What the exercise asks :: Could you swap "folder" for "directory" in everything from the start of the entries down to the line containing "coord(1004,178)", keeping all else unchanged and leaving out the pictures?

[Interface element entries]
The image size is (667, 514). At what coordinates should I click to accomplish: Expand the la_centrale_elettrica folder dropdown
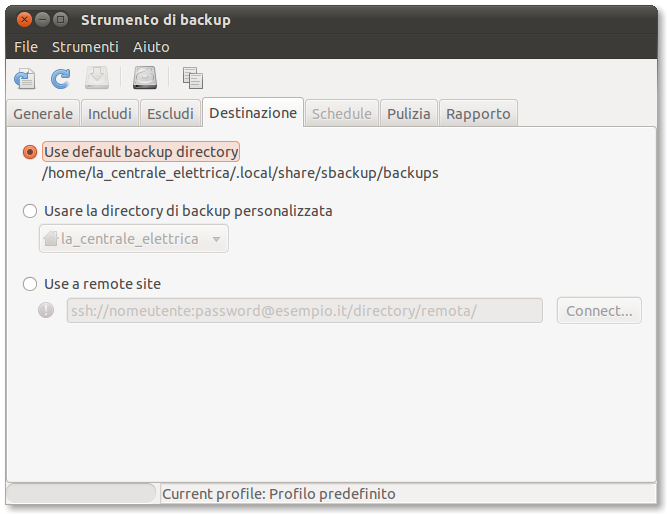point(216,239)
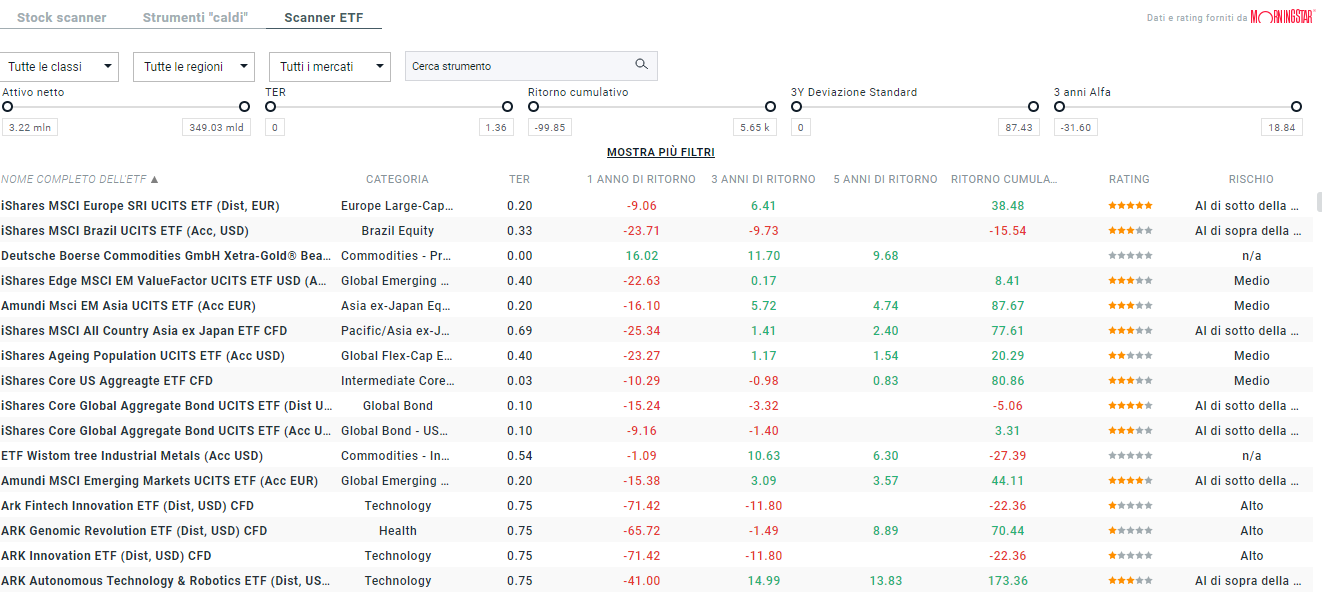Sort by the RITORNO CUMULA... column header
Viewport: 1322px width, 595px height.
coord(1004,178)
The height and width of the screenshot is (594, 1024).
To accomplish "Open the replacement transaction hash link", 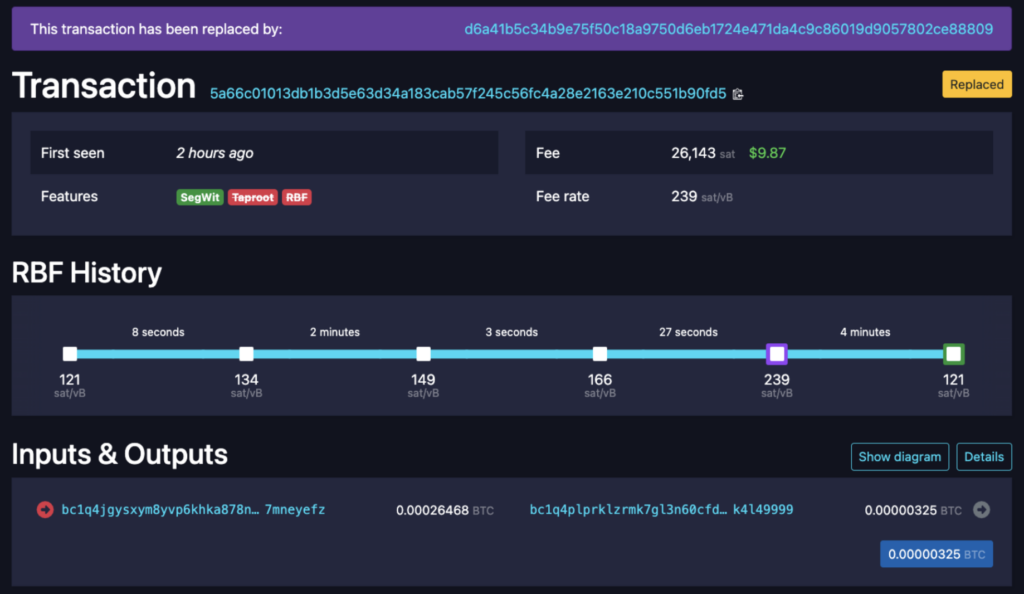I will tap(728, 29).
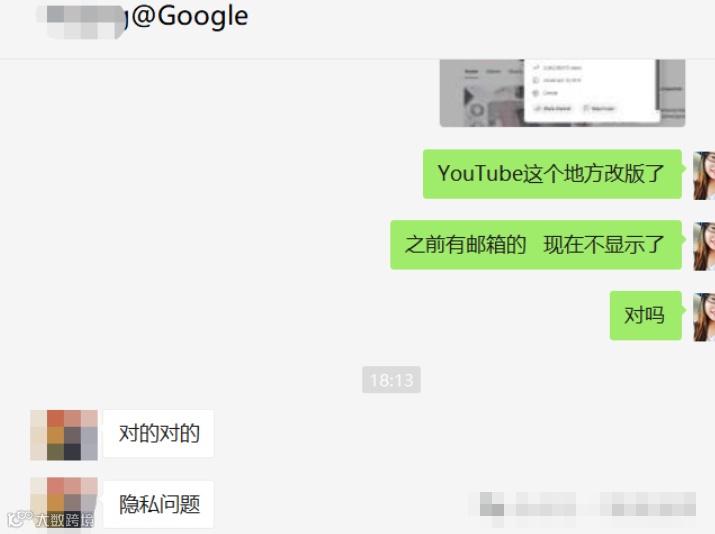Select the white "对的对的" reply bubble
This screenshot has width=715, height=534.
coord(158,433)
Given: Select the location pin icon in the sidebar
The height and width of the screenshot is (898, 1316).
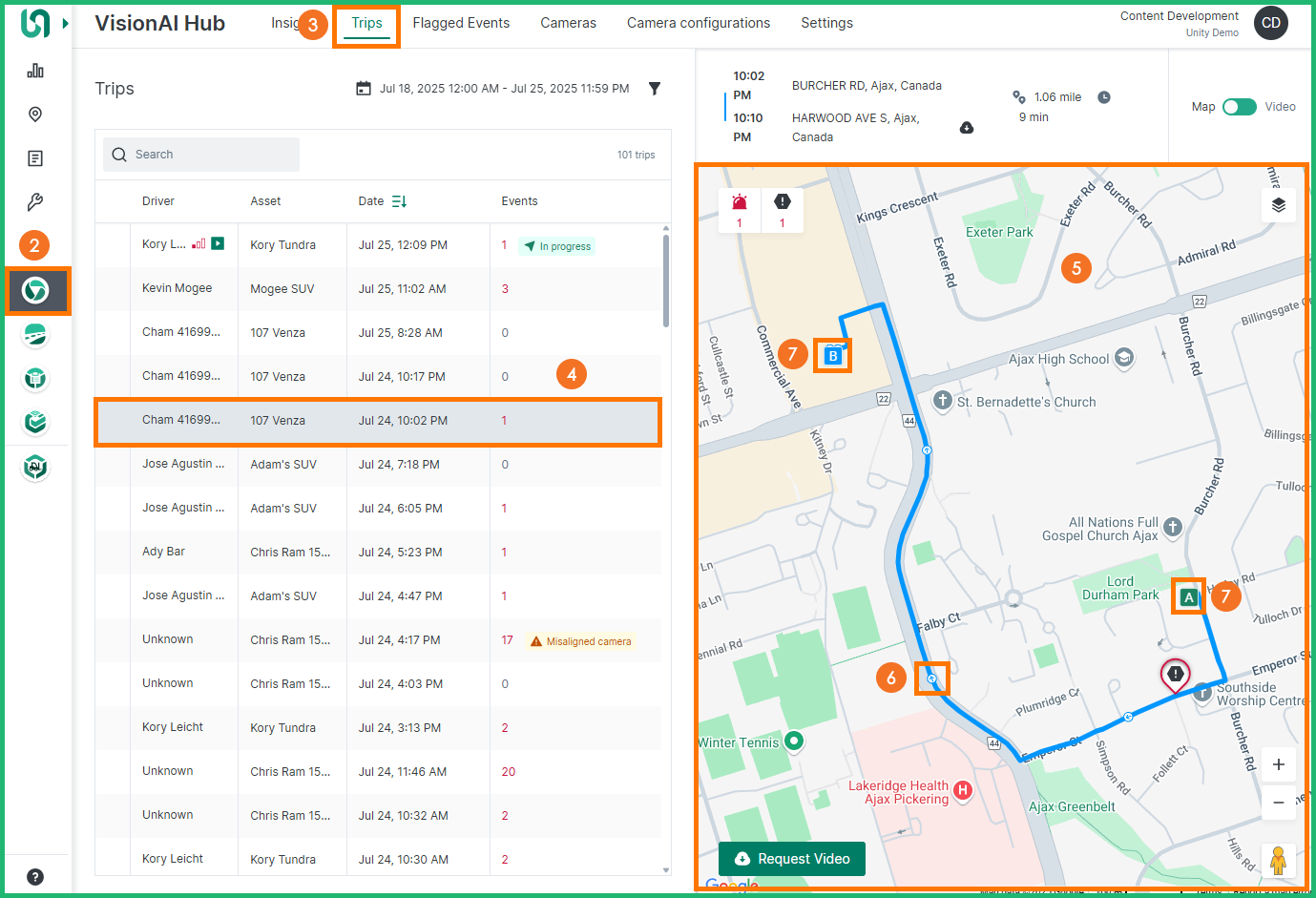Looking at the screenshot, I should [35, 114].
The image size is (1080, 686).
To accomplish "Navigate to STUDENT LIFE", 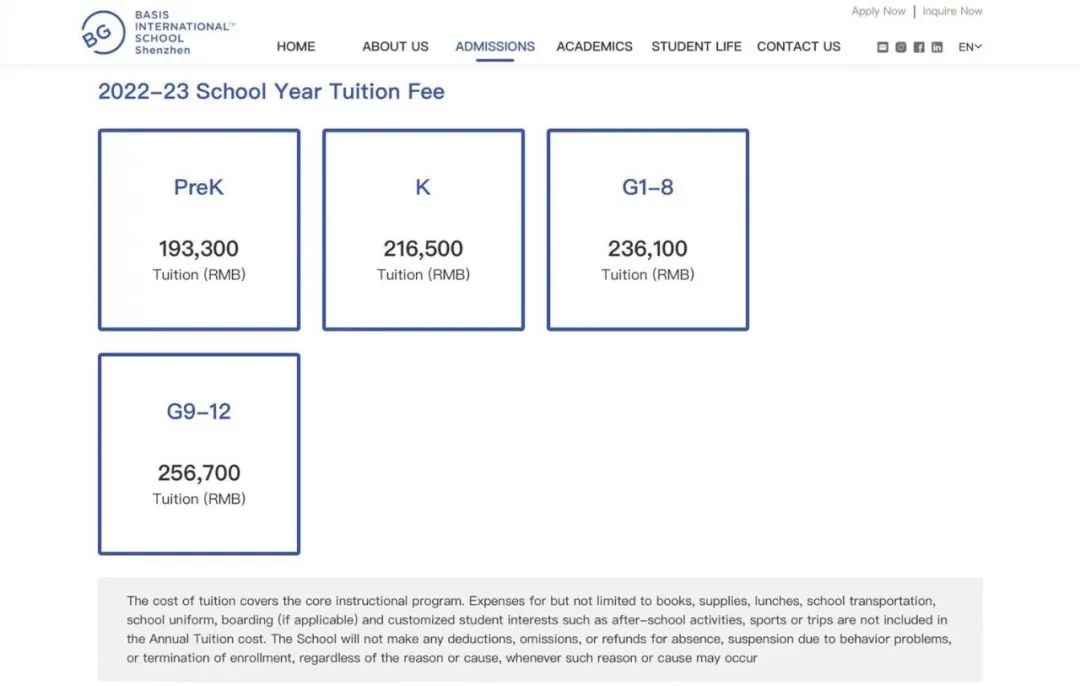I will (696, 46).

Response ::
The image size is (667, 514). At what coordinates should I click to accomplish: Expand the la_centrale_elettrica directory dropdown
point(216,239)
Sort by the RITORNO CUMULA... column header
Viewport: 1322px width, 595px height.
coord(1004,178)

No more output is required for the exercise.